つーか友ノ瀬が知ってるってことは、こいつら共犯か?
「じゃあ付き合ってもないのに今日泊まろうとしたのか?」
「泊まり? いえ、俺は今日泊まりませんよ? というよりその話は知らないな……」
「横槍で入って悪いが、つまり君と彼女はどういう関係なんだ?」
「俺と加藤はただの仲良い友人です。特別な関係とかじゃありません。ただ、今日だけは彼氏のフリをしてくれって加藤に頼まれたんですよ」
「なぜ、そんなことを頼まれたのかしら?」
「加藤はお兄さんと仲直りがしたかったみたいです」
………………俺と仲直り? 愛が? 何のために?
「詳しく聞いてもいいか?」
「元々この話はするつもりは無かったんですけど………………少し前に加藤に相談されたんですよ。
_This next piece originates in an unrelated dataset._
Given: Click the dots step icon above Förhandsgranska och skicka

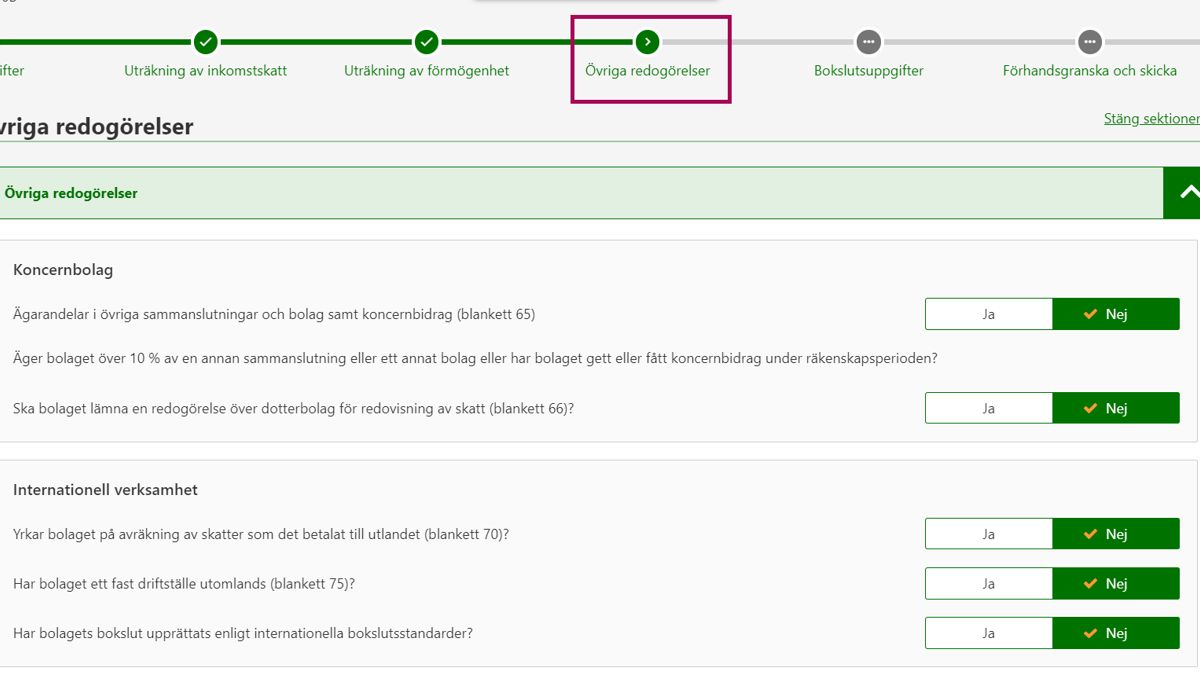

兄の本音が知りたいから、彼氏のフリをして家に来てくれないかって。俺に断る理由なんてありませんから、人助けの一貫だと思ってOKしたんです。詳しくは知らないんですけど、まさかこんなことになるなんて…………騙していてすいませんでした」
…………愛は何で俺の本音を知りたいんだ。
というより、2人の名前の呼び方がなんとなく他所よそしかったのもそのせいか。
一体愛が何を思ってこんなことをしたのか、俺もお前の本音が分からねーよ。
「…………少し手ほどきするのが遅かったか。キヨ、お前はすぐに愛ちゃんを追え」
「な、何でだよ。俺は何も分かってないんだけど」
「キヨ、お前は別に妹の事が嫌いなわけじゃないんだろ?」
みんながいる前でそんなことを聞くのか。
容赦ないな桐生。
「…………嫌いじゃねーよ。むしろあいつがちゃんとした人生を送れるか心配してるぐらいだ」
「ならそれを直接愛ちゃんに伝えろ。本心から向き合って、キヨが思っていることをそのまま伝えるんだ」
「そんな恥ずいこと……」
「じゃないと、これから先お前たちは後悔することになる。仲のいい兄妹でいたいなら、今すぐに愛ちゃんを追いかけることだ」
まるで未来でも見えているかのような言い草だな……。
本当に他人の関係には目ざといぜ。
それだけに、桐生が言うことに間違いはない。
「分かった……ちょっと探してくるよ。家、空けるけどいいか?」
「おう。留守は任せろ」
「私達が泥棒が入らないように見てるから!」
「気をつけるのよ」
「お兄さん、俺も加藤を探します! 俺にも責任ありますから!」
「じゃあ頼んでいいか? ………………見つけたらこの番号に電話頼むよ」
「分かりました!」
俺は靴を履いて、人騒がせの妹を探すために、駆け足で玄関を飛び出した。